Hi, New to this forum. Above is my Orbea 57cm Starship. Best bike I've owned for the money. I'm also interested in finding a 54cm or 55 cm aluminum starship frame (straight top tube) if anyone has one for sale. Thanks


----------



## Coolhand (Jul 28, 2002)

Jimbud said:


> Hi, New to this forum. Above is my Orbea 57cm Starship. Best bike I've owned for the money. I'm also interested in finding a 54cm or 55 cm aluminum starship frame (straight top tube) if anyone has one for sale. Thanks


Welcome aboard!

Nice frame- seems like not too many were made before they started messing with carbon stayed versions, and then the Orca came out. 

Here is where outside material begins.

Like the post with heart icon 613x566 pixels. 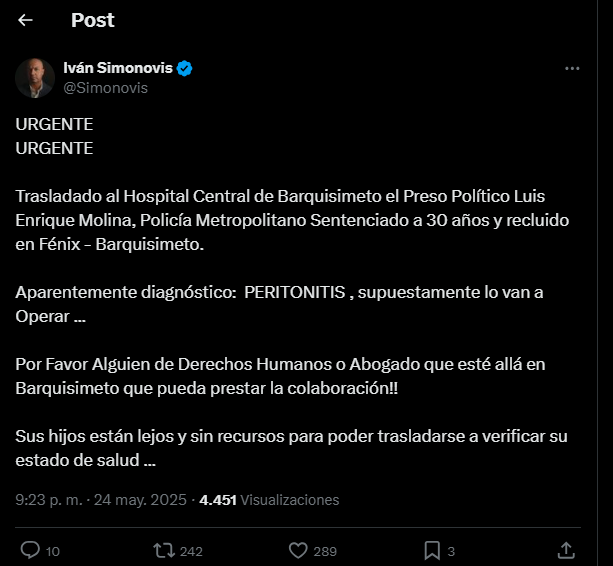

But- looks like it's back (and even better):

https://www.orbea-usa.com/fly.aspx?mId=m15&layout=viewproduct&taxId=412

The Arin was born to climb mountains. Using revolutionary new techniques, we have created our lightest frame ever at 950 grams. Orbea engineers developed a new 6000-series alloy tubeset that is as thin as .6 millimeters but is 15% stiffer and ten times more fatigue resistant than our previous lightweight climbing frame, Starship. Using the new Orbea Tension Control technology we can weld a frame that retains 90% of its strength in the welding zones. Even a special paint was used to reduce weight. The Arin frameset is a testament to the hundreds of workers at Orbea—engineers, welders and painters. It is a frame that pushes alloy technology to the limits—a frame designed to help you push yours.

950g (54cm frame weight)
Suggested Frame Retail: $1,999


----------



## Lt. (Jun 2, 2005)

Welcome to the club. 

I have an Orbea Starship now but thinking of getting an Opal. I picked-up 2006 Road Buyers Guide and noticed the Arin. Sweet specs but wow... it's pushing CF $ range.


----------